Ook al is Judas volgens Johannes een leugenaar die helemaal niet om de armen geeft, Jezus gaat wel serieus op zijn uitspraak in. De armen heb je altijd bij je, deze vrouw doet iets wat je maar één keer kunt doen. Dat is een thema op zich: het eenmalige tegenover het reguliere, het kostbare tegenover het nuttige, of ook: wat de intuïtie ingeeft tegenover wat de rede gebiedt. Of nog anders: wat alleen de enkeling kan doen tegenover wat een vergadering zou beslissen. Het extravagante waar geen kerkenraad ooit voor zou kiezen tegenover wat elke dag moet gebeuren: de zorg voor de behoeftigen waarvoor alleen met zuinigheid en vlijt de middelen beschikbaar komen. Beide hebben hun eigen recht en redenen en ze kunnen maar beter niet over elkaar oordelen.

Saul en Paulus

De evangelielezing is omkranst met Saul en Paulus, die beiden te maken krijgen met wat niet planbaar is. Saul gaat in vervoering raken en kan dán, als hij alle berekening loslaat, doen wat zijn hart hem ingeeft. De Eeuwige heeft hem volgens 1 Samuel 10:1 gezalfd tot vorst, niet over zijn eigen volk, maar over dat van de Eeuwige. We weten uit het vervolg dat hij uit Gods genade zal vallen als de berekening toeslaat en als hij inmiddels leeft alsof hij over zijn eigen toko regeert, als controle het heeft gewonnen van overgave.

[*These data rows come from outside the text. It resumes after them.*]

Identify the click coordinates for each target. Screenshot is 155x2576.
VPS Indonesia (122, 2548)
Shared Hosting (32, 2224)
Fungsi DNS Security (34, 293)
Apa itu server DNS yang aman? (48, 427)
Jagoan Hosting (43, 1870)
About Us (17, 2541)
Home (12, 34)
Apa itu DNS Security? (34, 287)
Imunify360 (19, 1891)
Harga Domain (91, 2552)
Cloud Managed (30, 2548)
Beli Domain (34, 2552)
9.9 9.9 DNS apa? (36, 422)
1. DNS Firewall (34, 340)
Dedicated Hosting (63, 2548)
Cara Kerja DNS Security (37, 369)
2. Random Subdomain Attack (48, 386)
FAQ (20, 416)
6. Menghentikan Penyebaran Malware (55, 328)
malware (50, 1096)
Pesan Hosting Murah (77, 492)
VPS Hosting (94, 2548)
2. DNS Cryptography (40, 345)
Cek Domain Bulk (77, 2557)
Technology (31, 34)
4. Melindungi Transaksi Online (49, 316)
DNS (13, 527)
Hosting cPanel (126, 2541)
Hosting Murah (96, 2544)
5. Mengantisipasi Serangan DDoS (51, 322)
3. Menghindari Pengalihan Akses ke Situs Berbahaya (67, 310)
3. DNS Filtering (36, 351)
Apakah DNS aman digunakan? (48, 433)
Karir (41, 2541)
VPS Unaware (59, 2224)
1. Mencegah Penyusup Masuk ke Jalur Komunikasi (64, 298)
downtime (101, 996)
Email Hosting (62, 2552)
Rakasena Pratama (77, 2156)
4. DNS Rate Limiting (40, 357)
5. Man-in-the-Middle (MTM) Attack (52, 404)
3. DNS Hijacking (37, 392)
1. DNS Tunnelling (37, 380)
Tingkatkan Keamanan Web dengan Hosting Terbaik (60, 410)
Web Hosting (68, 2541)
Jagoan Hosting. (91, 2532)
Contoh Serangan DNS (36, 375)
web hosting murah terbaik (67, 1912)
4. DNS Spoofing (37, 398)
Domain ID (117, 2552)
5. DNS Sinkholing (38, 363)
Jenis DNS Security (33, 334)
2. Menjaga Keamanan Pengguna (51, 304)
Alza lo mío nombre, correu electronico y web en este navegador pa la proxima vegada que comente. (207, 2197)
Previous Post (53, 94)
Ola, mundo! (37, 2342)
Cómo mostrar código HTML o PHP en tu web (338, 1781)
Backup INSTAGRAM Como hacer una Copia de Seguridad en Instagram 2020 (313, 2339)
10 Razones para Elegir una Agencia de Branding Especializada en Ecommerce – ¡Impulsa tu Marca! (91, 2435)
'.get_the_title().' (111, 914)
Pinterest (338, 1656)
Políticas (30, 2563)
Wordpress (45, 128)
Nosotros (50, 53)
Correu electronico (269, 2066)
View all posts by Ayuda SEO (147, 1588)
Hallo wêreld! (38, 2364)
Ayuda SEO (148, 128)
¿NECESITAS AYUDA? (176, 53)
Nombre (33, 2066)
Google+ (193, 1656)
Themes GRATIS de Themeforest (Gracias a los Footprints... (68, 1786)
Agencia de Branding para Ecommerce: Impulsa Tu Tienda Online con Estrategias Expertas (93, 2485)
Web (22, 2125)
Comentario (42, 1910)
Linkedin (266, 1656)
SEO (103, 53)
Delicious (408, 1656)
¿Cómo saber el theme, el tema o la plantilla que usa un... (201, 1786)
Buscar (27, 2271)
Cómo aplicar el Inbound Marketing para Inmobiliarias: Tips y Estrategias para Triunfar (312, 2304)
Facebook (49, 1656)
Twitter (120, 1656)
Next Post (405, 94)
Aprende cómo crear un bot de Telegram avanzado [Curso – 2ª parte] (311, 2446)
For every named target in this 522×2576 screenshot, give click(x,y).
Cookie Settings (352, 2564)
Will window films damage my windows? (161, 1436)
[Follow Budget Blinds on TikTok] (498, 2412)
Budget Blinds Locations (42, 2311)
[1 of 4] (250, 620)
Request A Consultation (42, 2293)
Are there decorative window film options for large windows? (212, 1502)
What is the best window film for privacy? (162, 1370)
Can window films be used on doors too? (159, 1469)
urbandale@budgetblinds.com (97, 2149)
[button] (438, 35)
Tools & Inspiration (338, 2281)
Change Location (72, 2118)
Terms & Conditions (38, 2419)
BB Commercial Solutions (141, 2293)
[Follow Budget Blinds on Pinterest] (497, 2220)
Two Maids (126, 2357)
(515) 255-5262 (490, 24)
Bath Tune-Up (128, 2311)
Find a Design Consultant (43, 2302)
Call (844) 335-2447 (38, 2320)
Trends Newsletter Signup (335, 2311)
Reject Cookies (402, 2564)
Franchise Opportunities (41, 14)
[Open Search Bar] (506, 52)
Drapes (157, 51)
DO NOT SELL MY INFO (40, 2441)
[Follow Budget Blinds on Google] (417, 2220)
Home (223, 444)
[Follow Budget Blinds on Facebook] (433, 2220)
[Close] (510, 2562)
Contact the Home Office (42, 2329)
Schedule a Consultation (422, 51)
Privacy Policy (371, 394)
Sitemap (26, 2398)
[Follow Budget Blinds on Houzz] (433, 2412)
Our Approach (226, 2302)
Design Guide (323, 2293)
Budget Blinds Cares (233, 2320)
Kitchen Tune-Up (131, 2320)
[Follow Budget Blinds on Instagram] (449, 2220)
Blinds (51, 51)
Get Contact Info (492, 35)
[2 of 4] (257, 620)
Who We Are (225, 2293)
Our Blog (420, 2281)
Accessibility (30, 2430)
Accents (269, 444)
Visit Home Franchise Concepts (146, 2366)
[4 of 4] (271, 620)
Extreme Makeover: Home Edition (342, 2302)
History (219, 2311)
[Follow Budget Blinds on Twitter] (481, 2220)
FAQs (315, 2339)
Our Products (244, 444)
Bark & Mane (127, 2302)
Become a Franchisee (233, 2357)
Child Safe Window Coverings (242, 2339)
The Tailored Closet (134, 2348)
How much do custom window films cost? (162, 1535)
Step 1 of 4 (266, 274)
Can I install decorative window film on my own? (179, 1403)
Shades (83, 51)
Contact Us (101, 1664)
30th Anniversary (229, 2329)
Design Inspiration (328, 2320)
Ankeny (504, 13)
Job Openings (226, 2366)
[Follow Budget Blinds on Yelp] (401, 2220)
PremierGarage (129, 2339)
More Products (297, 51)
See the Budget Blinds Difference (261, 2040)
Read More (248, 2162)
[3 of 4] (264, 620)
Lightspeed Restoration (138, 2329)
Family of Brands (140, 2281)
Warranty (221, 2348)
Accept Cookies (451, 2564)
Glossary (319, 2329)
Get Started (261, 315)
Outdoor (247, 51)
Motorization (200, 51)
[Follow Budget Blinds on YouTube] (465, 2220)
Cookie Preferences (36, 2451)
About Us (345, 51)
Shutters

Ook bij Paulus gaat het om overgave. Zijn plannen zijn niet uitgekomen. Hij is niet in Korinte langs geweest, terwijl hij die stad had willen bezoeken op een reis die heel anders is uitgepakt. Hij vraagt begrip. De navolging van Christus is maar heel beperkt planbaar – dat is belangrijke stof tot nadenken voor de Veertigdagentijd, als we ons reinigen voor het feest en dus ook onze controledwang afleggen. Volgens Paulus staat vast dat Christus het ‘ja’ in persoon is en dat hij daarin wil delen. Geen berekening, maar overgave: ja!

Deze exegese is opgesteld door Piet van Veldhuizen.